以上、添付図面を参照しながら本発明の好適な実施形態について説明したが、本発明はかかる実施形態に限定されないことは言うまでもない。当業者であれば、特許請求の範囲に記載された範疇において、各種の変更例または修正例に想到し得ることは明らかであり、それらについても当然に本発明の技術的範囲に属するものと了解される。
上述した実施形態において、発熱量測定部110を、示差熱分析装置で構成する場合を例に挙げて説明したが、発熱量測定部110は酸化発熱量および灰化発熱量を測定できれば装置に限定はない。
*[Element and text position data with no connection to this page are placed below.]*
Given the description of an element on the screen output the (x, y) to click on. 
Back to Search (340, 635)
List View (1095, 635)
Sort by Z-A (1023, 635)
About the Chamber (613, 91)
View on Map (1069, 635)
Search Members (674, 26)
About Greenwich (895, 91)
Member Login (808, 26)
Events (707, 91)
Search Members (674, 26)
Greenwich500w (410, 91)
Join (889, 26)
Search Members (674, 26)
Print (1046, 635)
例えば、発熱量測定部110を、被測定物と基準物質との間の熱量の差を計測する示差走査熱量測定(DSC:Differential scanning Calorimetry)装置で構成してもよい。
なお、本明細書の油品質・健全性判定方法の各工程は、必ずしもフローチャートとして記載された順序に沿って時系列に処理する必要はなく、並列的な処理を含んでもよい。
本発明は、燃料油や潤滑油等の油の品質や、油の健全性を判定する油品質・健全性判定装置および油品質・健全性判定方法に利用することができる。
100 …油品質・健全性判定装置
110 …発熱量測定部
120 …判定部
150 …加熱部
160 …示差熱測定部

Claims (5)

  1. 油の酸化反応における発熱量である酸化発熱量と、該酸化反応によって該油が酸化された結果生じる残渣炭素の灰化反応における発熱量である灰化発熱量とを測定する発熱量測定部と、
    前記酸化発熱量および前記灰化発熱量に基づいて、前記油の品質、または、該油の健全性を判定する判定部と、
    を備えたことを特徴とする油品質・健全性判定装置。
  2. 前記発熱量測定部は、
    被測定物としての前記油と、基準となる物質である基準物質とを、予め定められた昇温速度で並行して加熱する加熱部と、
    前記加熱部によって加熱されている間における、前記油と前記基準物質との温度差の経時変化を測定する示差熱測定部と、
    を備え、
    前記示差熱測定部が測定した前記油と前記基準物質との温度差に基づいて、前記酸化発熱量および前記灰化発熱量を測定することを特徴とする請求項1に記載の油品質・健全性判定装置。
  3. 前記油は、燃料油であり、
    前記判定部は、前記灰化発熱量を前記酸化発熱量で除した値が予め定められた閾値以上である場合、前記燃料油を粗悪燃料油と判定することを特徴とする請求項1または2に記載の油品質・健全性判定装置。
  4. 前記油は、潤滑油であり、
    前記判定部は、前記灰化発熱量を前記酸化発熱量で除した値が予め定められた閾値以上である場合、前記潤滑油の健全性が低下していると判定することを特徴とする請求項1または2に記載の油品質・健全性判定装置。
  5. 油の品質を判定する油品質・健全性判定方法であって、
    油の酸化反応における発熱量である酸化発熱量と、該酸化反応によって該油が酸化された結果生じる残渣炭素の灰化反応における発熱量である灰化発熱量とを測定する工程と、
    前記酸化発熱量および前記灰化発熱量に基づいて、前記油の品質、または、該油の健全性を判定する工程と、
    を含むことを特徴とする油品質・健全性判定方法。